Some time ago I wrote a rather lengthy post about an old case where I had to troubleshoot a difficult problem with print jobs failing - The Case of the Silence on the Wire. Recently I have had to look at a problem that carried some of the same baggage. An external customer is printing to a print server at our print facility, over a VPN, and seeing some issues.
This is a LPD/LPR setup, with our server listening on TCP port 515 and the customer's system using the standard client side ports 721-731 (see https://www.ietf.org/rfc/rfc1179.txt). When the issue was reported a few weeks ago I didn't really see anything I could put my finger on. Our server response time (as calculated by my analysis software) was a little slow, and there were a few retransmissions from the client, but overall the connections looked healthy enough - TCP three-way handshakes looked ok, data being transferred with our server acknowledging, proper FIN exchanges at the end. At least that's what I saw the first two or three times we were contacted to check it out.
Today I was asked to take another look - the problem was reported to have occurred between 7:00AM and 9:00AM on June 23rd. I grabbed a capture off our sniffers and took a look. The sniffer is capturing everything both on the inside interface of our firewall and on the interface that goes to our private extranet connections, including VPNs, so I had a sort of "double trace", with one copy of the traffic showing the connection to the real internal IP address of our server, and the other showing the connection to the external NAT address.
Looking at a list of connections that took place during the time in question, I saw a bunch of connections that looked more or less like what I described above, but today I noticed something different - there was a connection listed that looked really small on the packet count. This was sourced from client-side port 722. I filtered on the trace and saw incoming SYN packets, but our server wasn't responding with SYN/ACKS - it was responding with plain ACK packets, and the ACK numbers weren't correct for the incoming SYNs.
Now, first guesses aren't always right and you must take care to check things thoroughly.

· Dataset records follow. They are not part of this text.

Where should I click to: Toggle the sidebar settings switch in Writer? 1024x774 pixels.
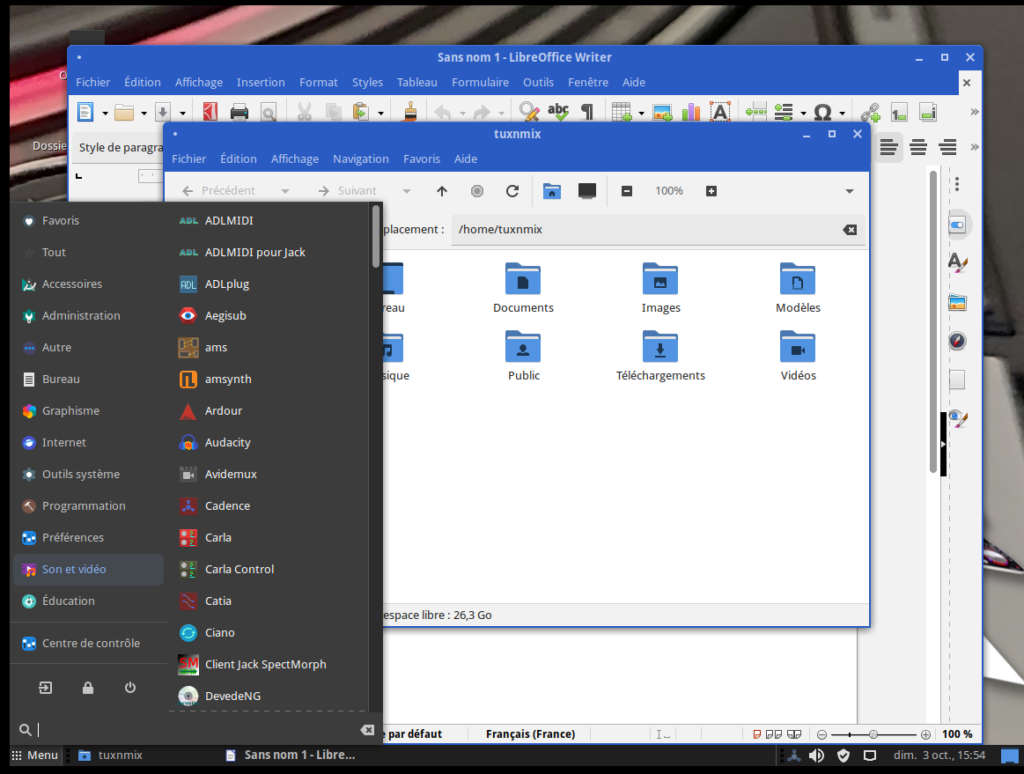[957, 225]
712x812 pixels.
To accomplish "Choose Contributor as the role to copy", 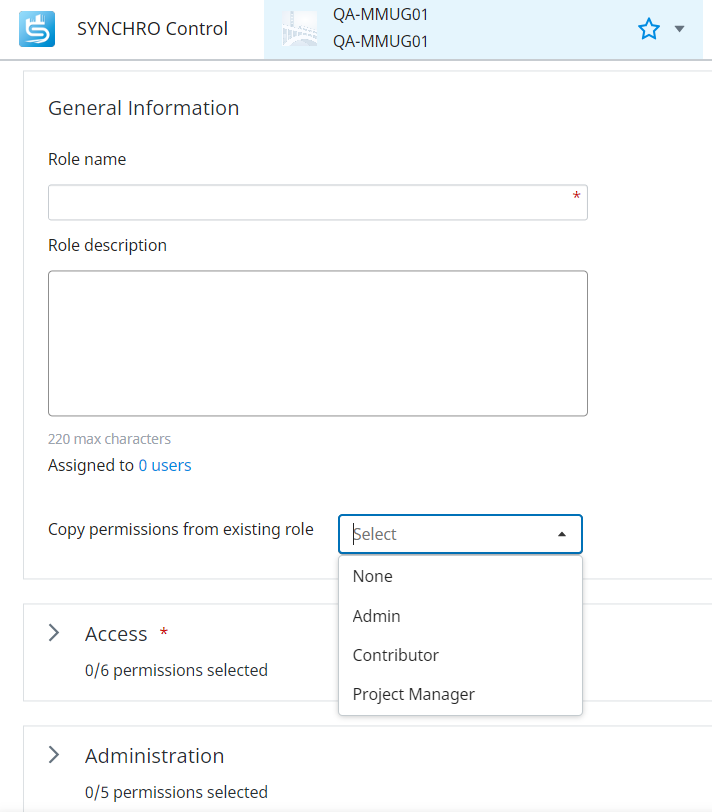I will pyautogui.click(x=395, y=655).
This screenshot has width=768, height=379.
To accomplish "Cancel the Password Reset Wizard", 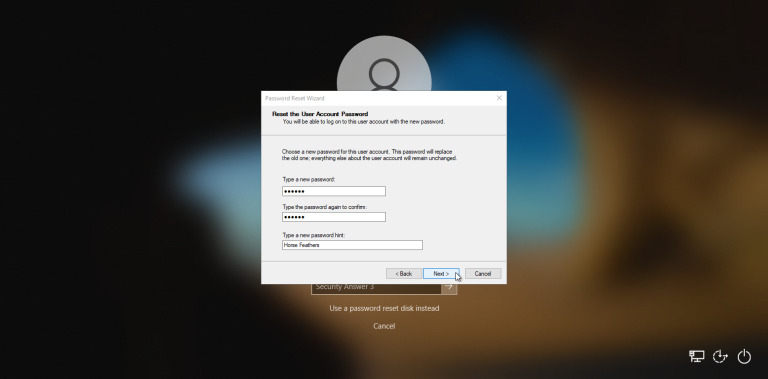I will 483,274.
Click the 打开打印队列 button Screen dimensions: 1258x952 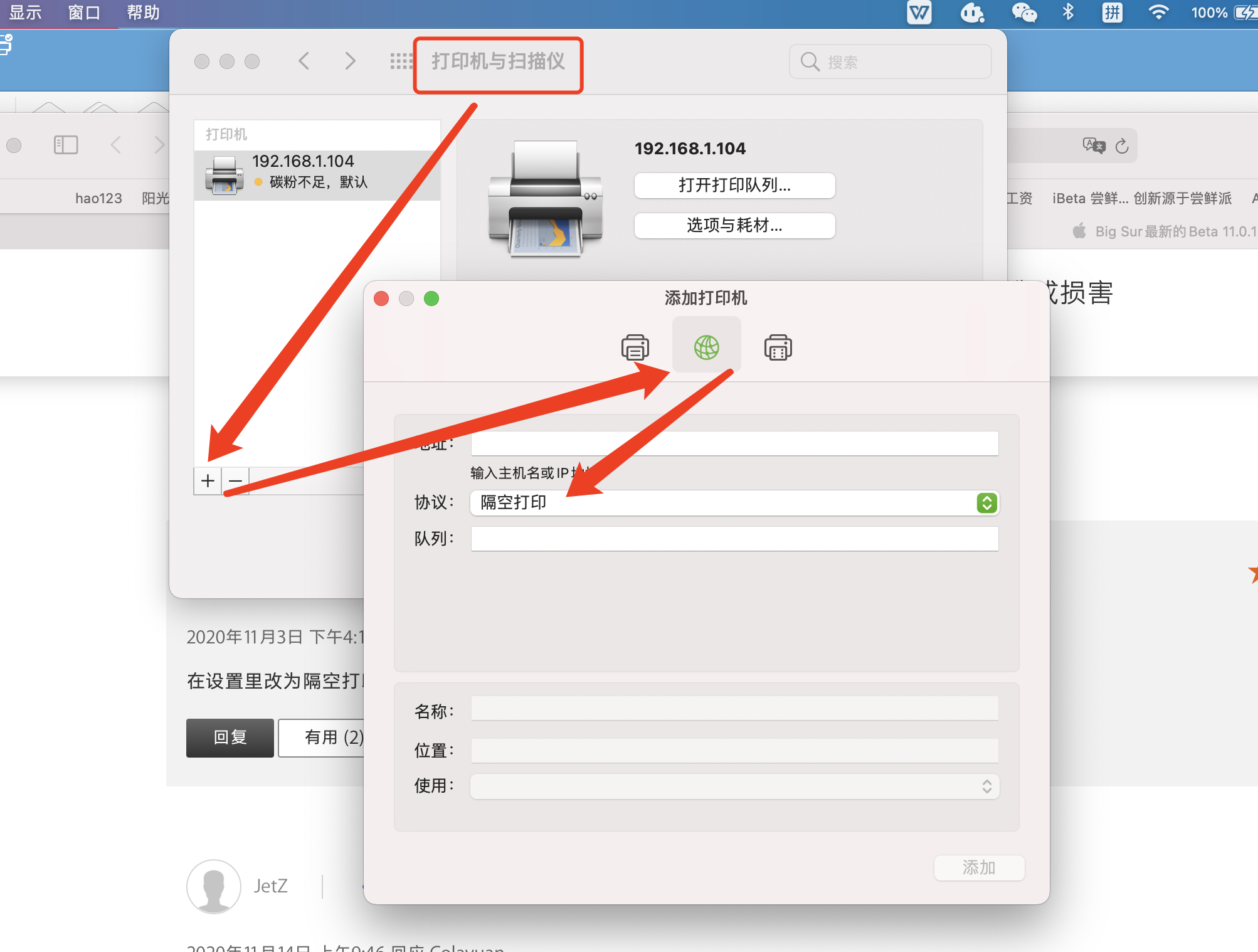734,185
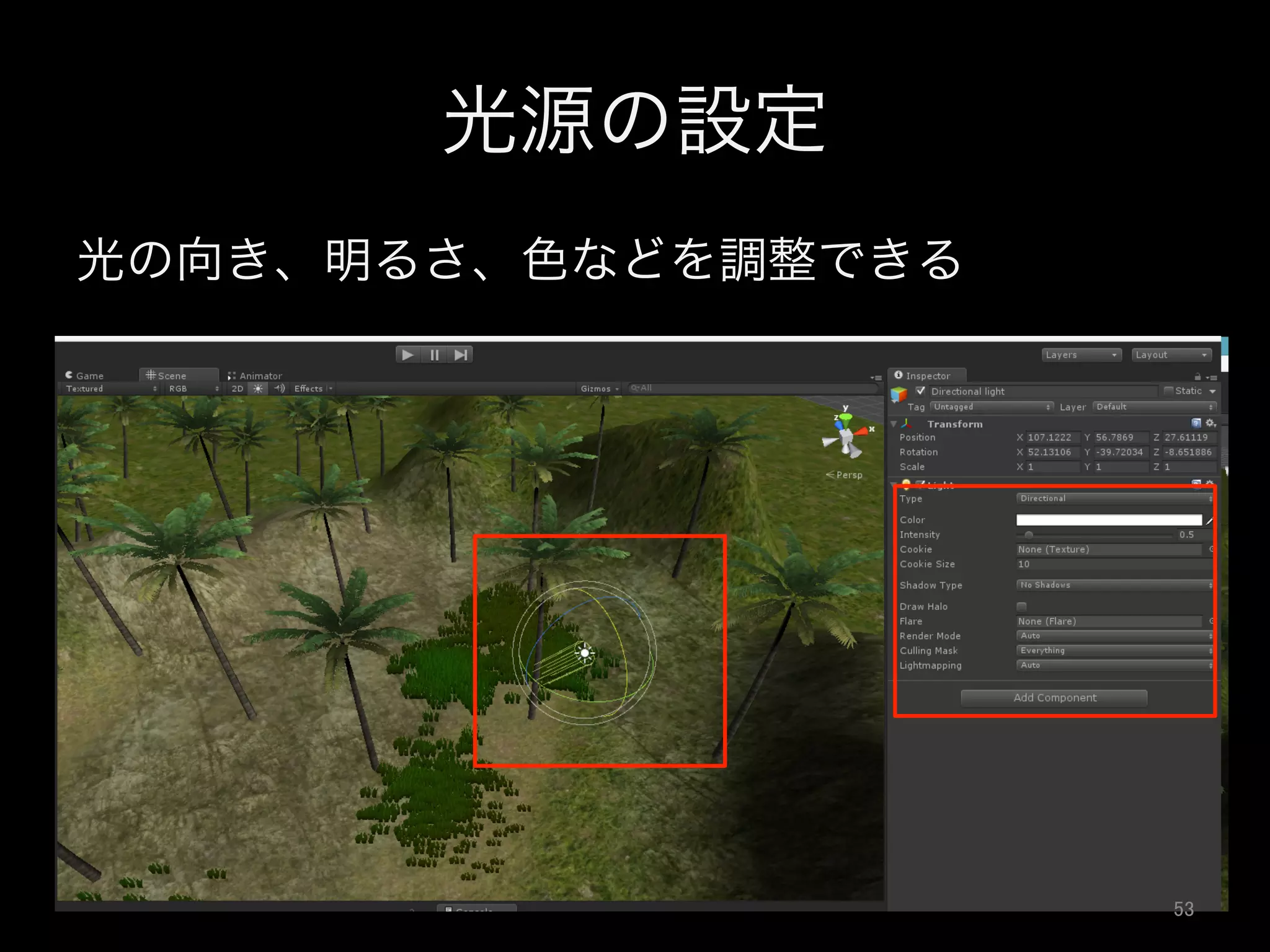The width and height of the screenshot is (1270, 952).
Task: Enable the Draw Halo checkbox
Action: point(1021,606)
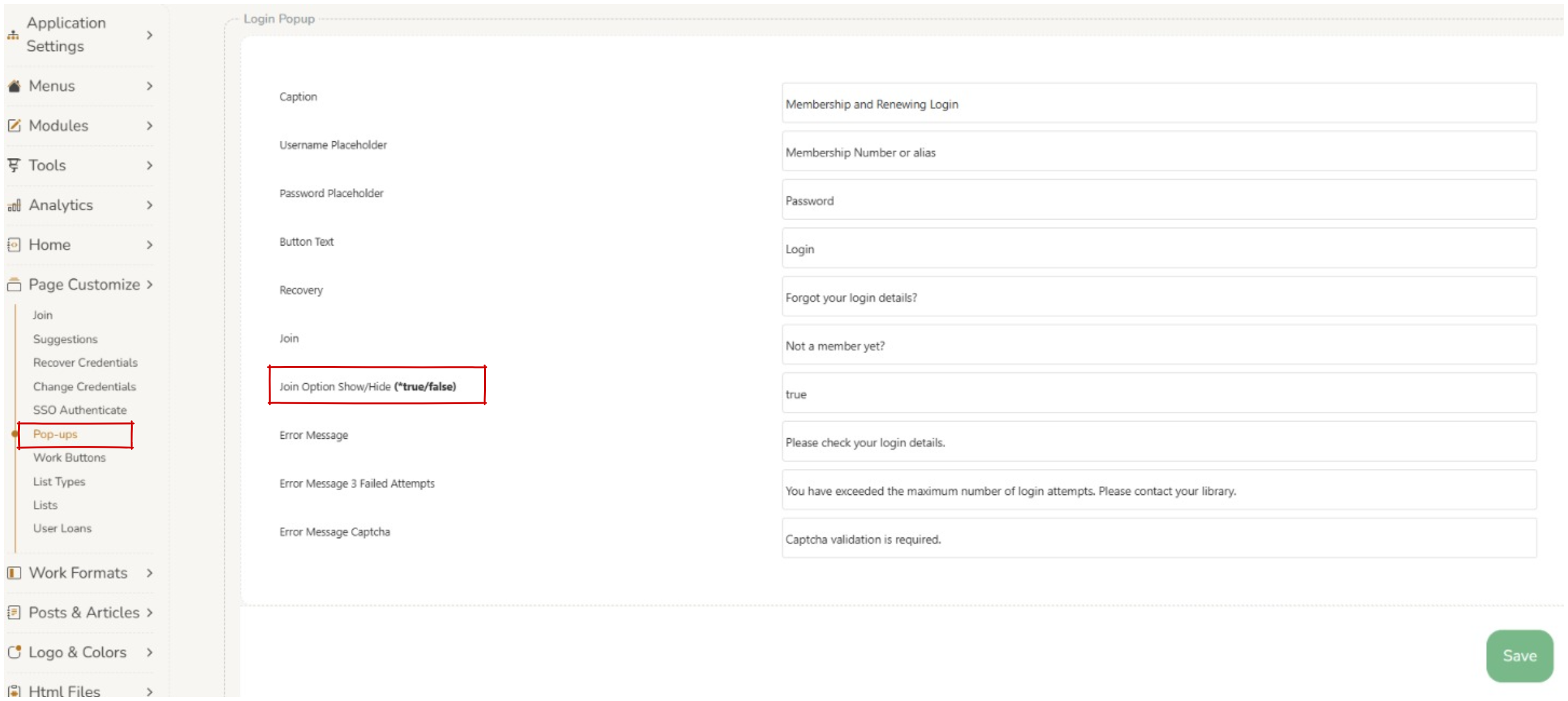Select SSO Authenticate in sidebar
This screenshot has height=701, width=1568.
(x=80, y=410)
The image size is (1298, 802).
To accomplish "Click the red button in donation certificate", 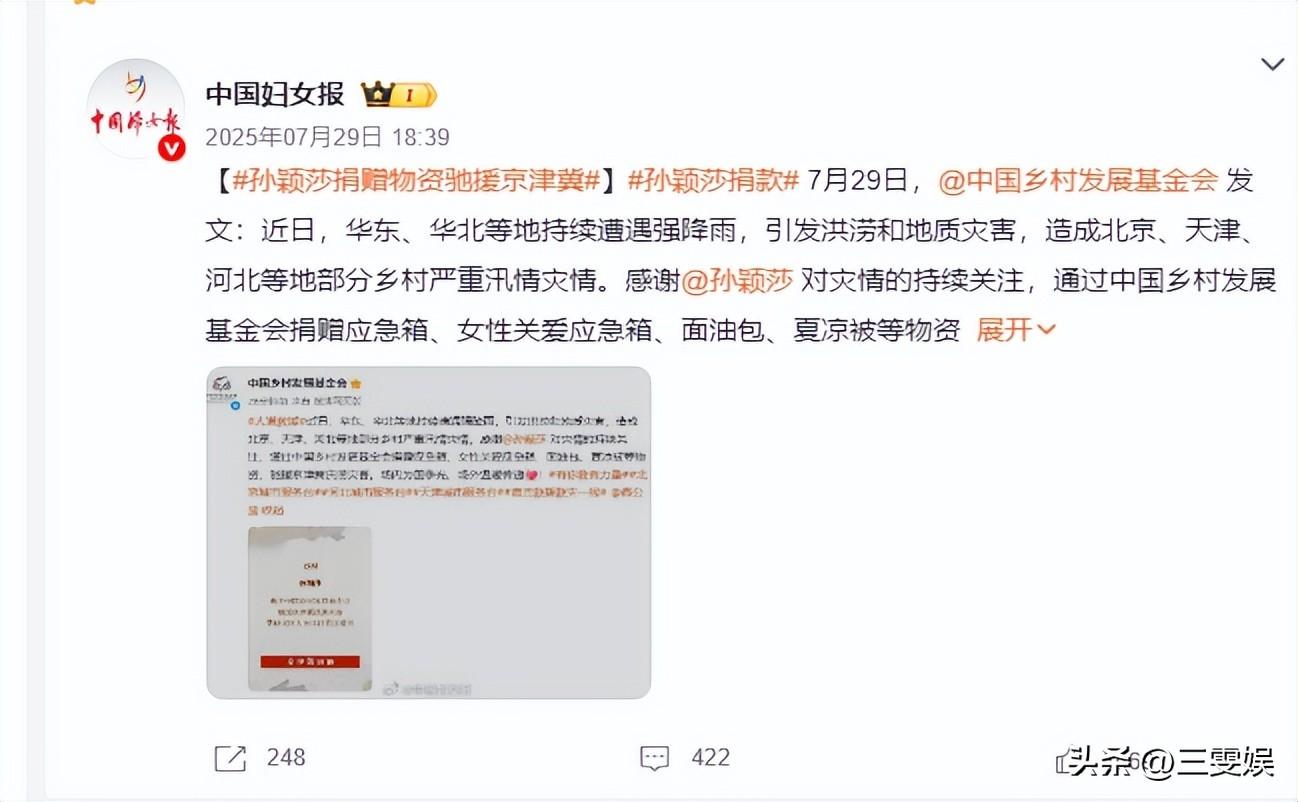I will coord(310,662).
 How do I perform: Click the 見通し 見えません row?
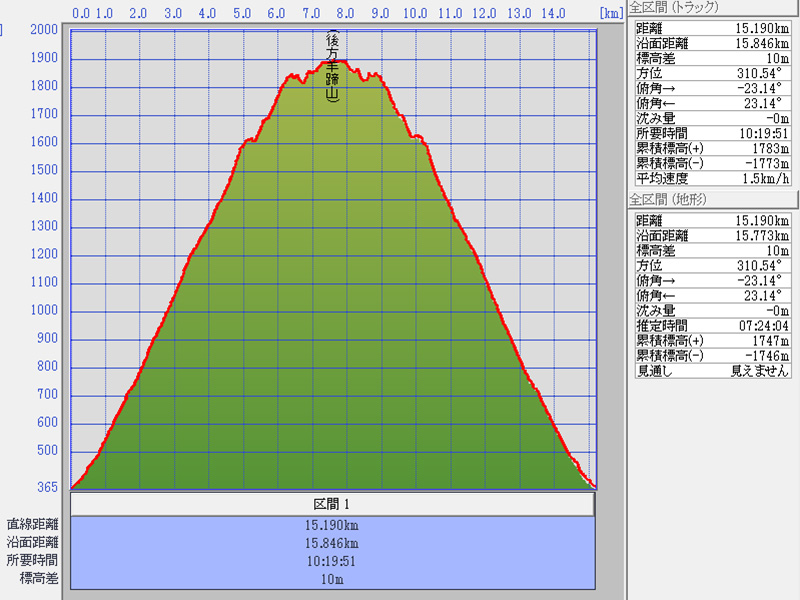[714, 370]
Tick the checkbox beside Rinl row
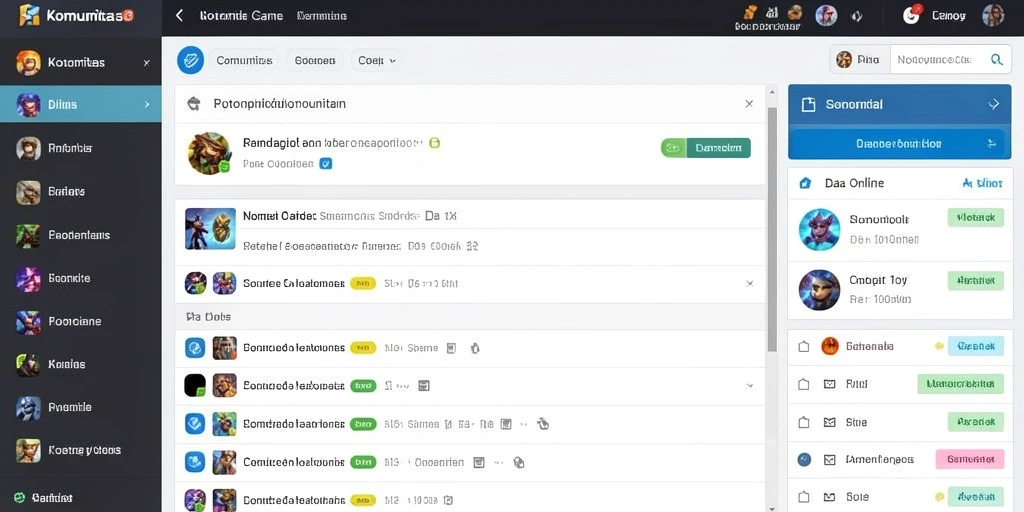 pyautogui.click(x=804, y=385)
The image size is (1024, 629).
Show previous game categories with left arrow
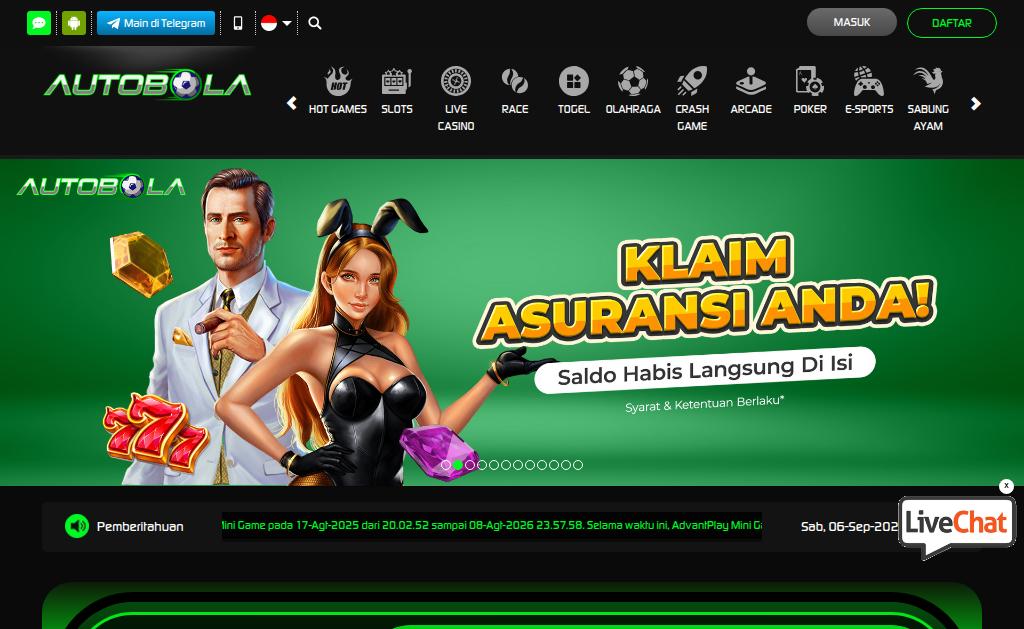292,103
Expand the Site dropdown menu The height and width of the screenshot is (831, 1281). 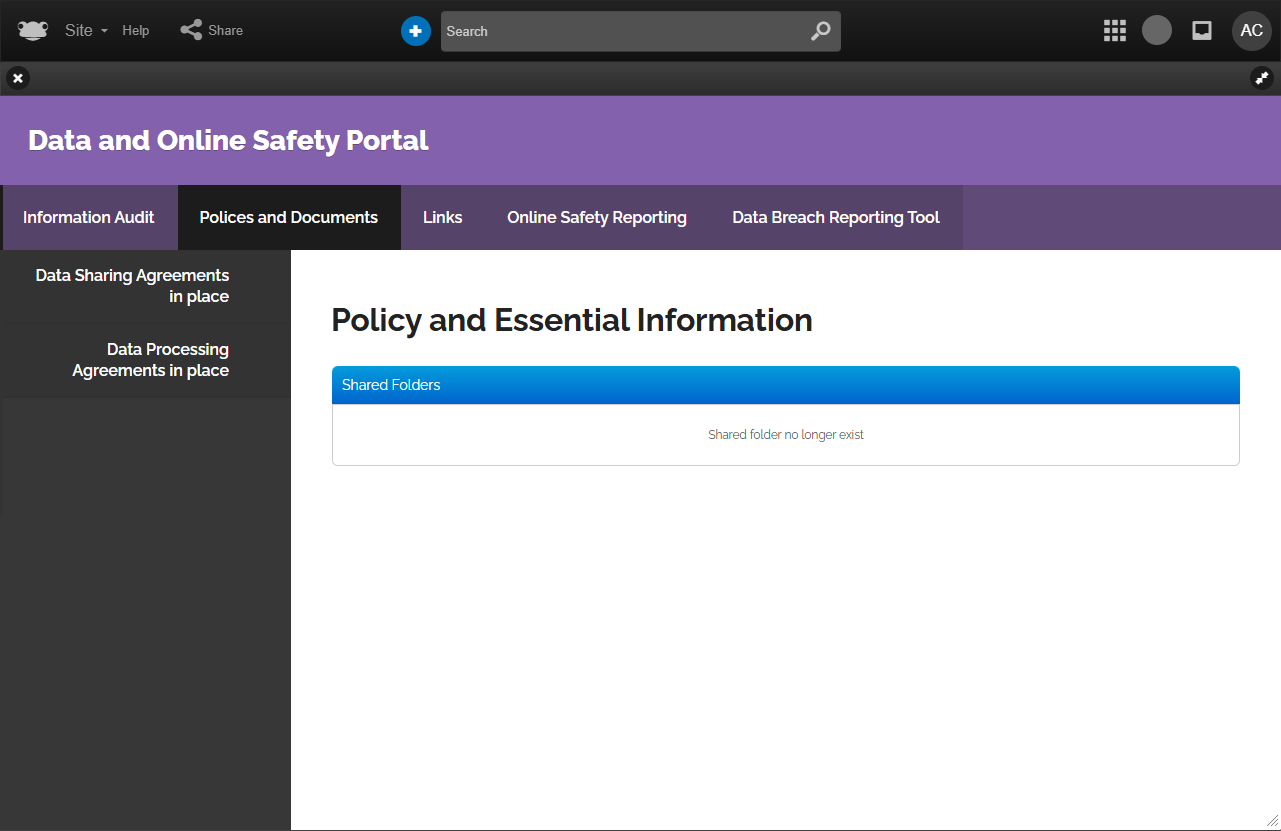(86, 31)
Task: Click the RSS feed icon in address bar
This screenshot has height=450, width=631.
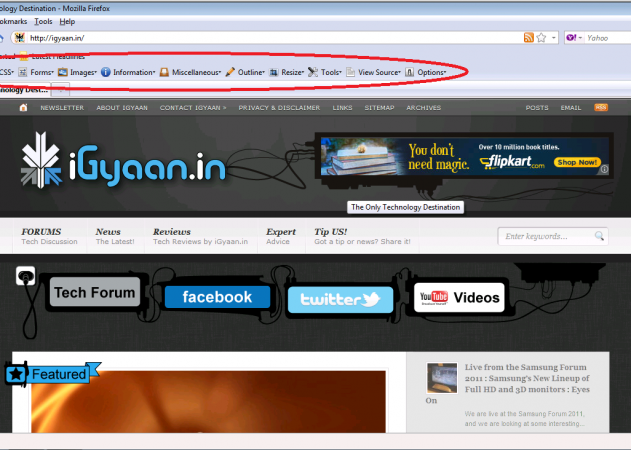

On the other hand, when you've been working with a particular system as long as I've been working with TCP communications, you can sometimes get pretty close to the mark. In this case, I wondered whether the server was responding to an old connection - some previous connection sourced from port 722 that didn't close properly, so the server was still trying to reply using ACK numbers for that old connection.
I began working my way backwards through what our sniffer had captured - all the way back to about 6:35AM - and every time they tried connecting from port 722, we were just sending these ACKs. In all cases the ACK numbers we were sending back were the same (at least on the packets taken from the inside interface of the firewall), and none of them were anywhere close to being correct for the SYN packets. Earlier than that there were no connections on June 23rd.
I shifted focus to my Netflow tool. Hunting for connections out of the vast number captured on a big capture box being fed by multiple taps can be really difficult, but Netflow boils down connection information to the essentials. My Netflow records indicated that communications from this client had ceased a little after 10:00PM on the night of the 22nd, and further that there had been a connection from client port 722 that had enough packets in it to have been viable. With that information I delved back into the sniffer to find that connection.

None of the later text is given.